Insight is regularly brought on by clients to provide creativity and to help with the innovation efforts. We work regularly within our client’s quality management systems (QMS). One of the biggest misconceptions that we see is the belief that there is a natural conflict between a QMS and creativity and innovation. It’s easy to understand why this belief exists because of the misapplication of many QMS during innovation and product development projects. A properly applied QMS should enhance creativity and innovation, not hinder it. The five most common reasons we’ve seen for the conflict between a QMS and creativity are:
1. Overburdening the process due to a lack of understanding of the intent of a QMS
2. Lack of controls
3. Applying the same QMS to every project and organization
4. Allowing the QMS to become the development process
5. Poor communication
From our own efforts and from those of companies that we’ve seen who have little or no conflict, there are four key ways to minimize conflict.
1. Better program management
2. Better judgment
3. Education of the team
4. Better understanding of a project’s intent.
Better Program Management
The source of conflict most often begins with poor program management. Program management can be the solution if it is approached as being more than just an administrative role, if it is less prescriptive in methods and processes, frames the project objective properly, brings together the appropriate team, embraces different thinking and fosters communication between all team members, especially between the “creatives” and the implementers.
A trait that a good program manager has that can reduce the QMS and creativity conflict starts with an understanding that freedom equals risk. How much risk can be accepted is important. Risk in and of itself is important but if it’s monitored properly, if there are checks and balances along the way, freedom can be increased without risk being beyond acceptability. During the early stages of a product when requirements are being discovered and defined and innovation and creativity for defining new products and use cases, heavy handed QMS processes can have a negative effect. From careful reading of a QMS (ISO13485) it’s clear that there are only a handful of incidences where a QMS process is important to have at the early stages.
- Careful definition of objectives and scope
- Identification of proper roles and responsibilities
- Appropriate mitigation of risk
- Definition of deliverables and expected outputs
- Realistic assessment of schedule and budget
It’s difficult for a program manager or anyone on the team to exercise good judgment unless they understand what is really happening. Something related to this is how there is a stereotype that a conflict between QMS and creativity is inherent and a constant tension where one thing must give for the other to succeed. Understanding the “spirit of the law” is important for everyone on the team.

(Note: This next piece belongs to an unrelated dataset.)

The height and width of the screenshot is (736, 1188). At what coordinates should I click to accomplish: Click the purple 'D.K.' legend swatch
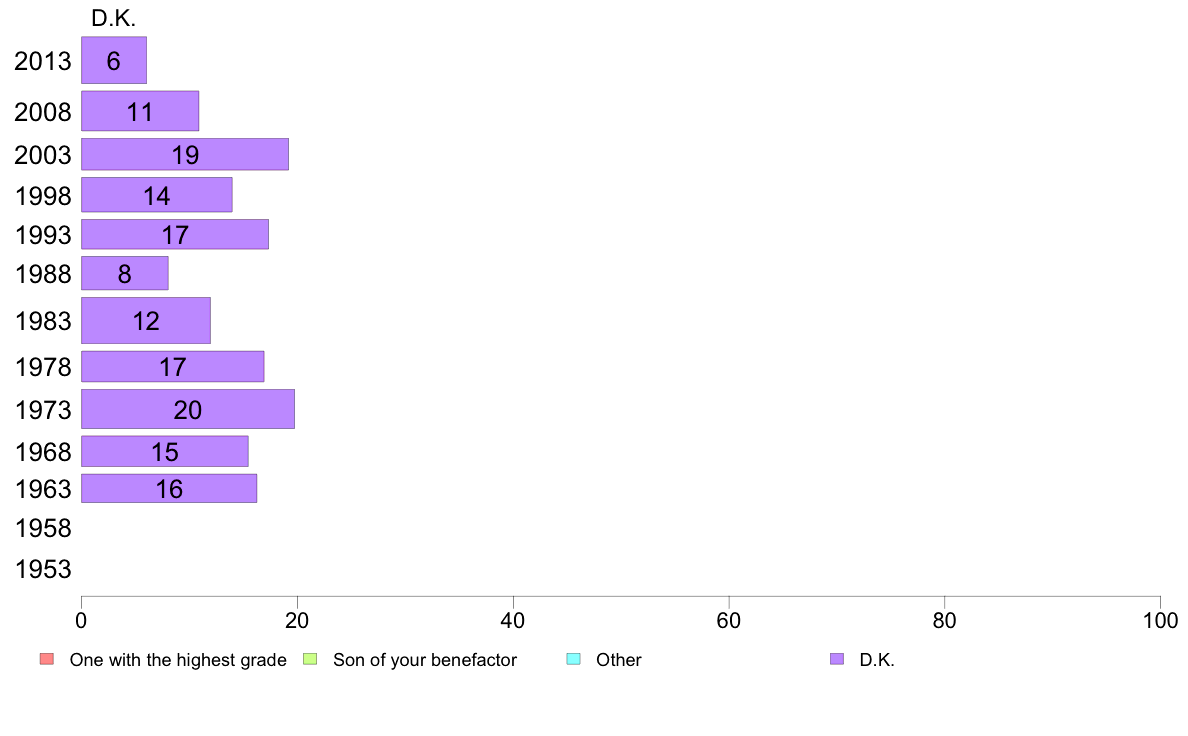tap(836, 659)

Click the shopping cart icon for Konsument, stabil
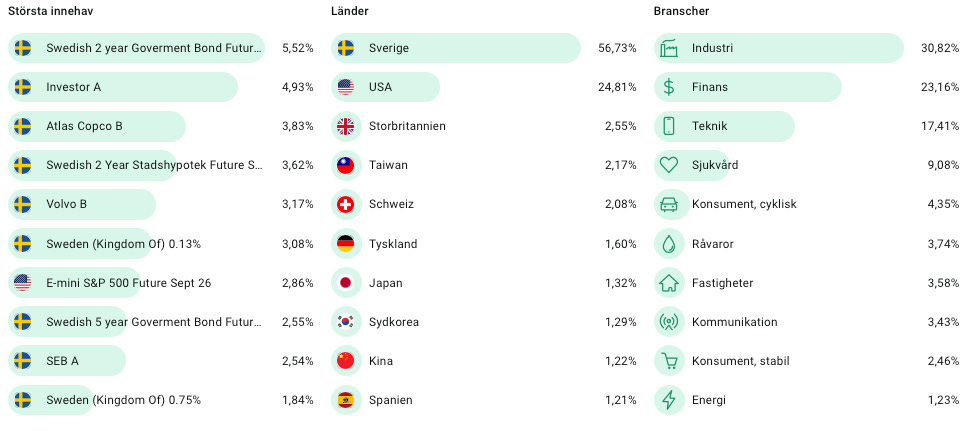click(x=668, y=361)
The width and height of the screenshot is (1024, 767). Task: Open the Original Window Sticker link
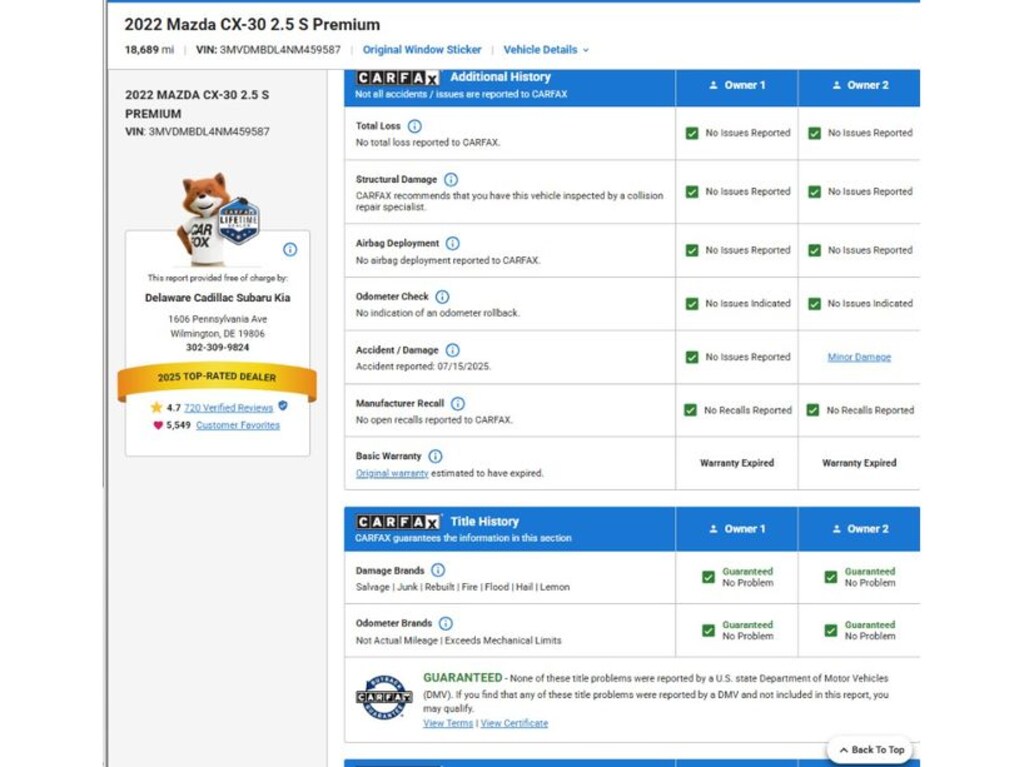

What is the purpose of the QMS? If you read carefully, a QMS is primarily in place to ensure that “customer and regulatory requirements are satisfied.” ISO13485 explicitly says that the QMS is not intended to be the development process and it is there to monitor what is happening and to measure continual improvement. Much of the conflict between a QMS and creativity happens as a result of a lack of understanding of what the purpose of a QMS really is.
Program intent is a key factor in reduction of conflict. It is important for everyone on the team to understand the intent of what they are trying to build. Is it to copy a competitor or to be an innovative solution? Is it to provide more value or to sell at a cheap price? While these seem like simple questions that should be understood from the start of a project, it is often the case that creativity can be stifled or misdirected by not focusing on the true intent of the project.
The most important realization is for companies to recognize that a conflict does not have to exist between their QMS and innovation and creativity. It’s the misapplication of a QMS through poor program management, lack of judgment on how and when to apply it, understanding of the purpose and boundaries of a QMS, and intent of a project.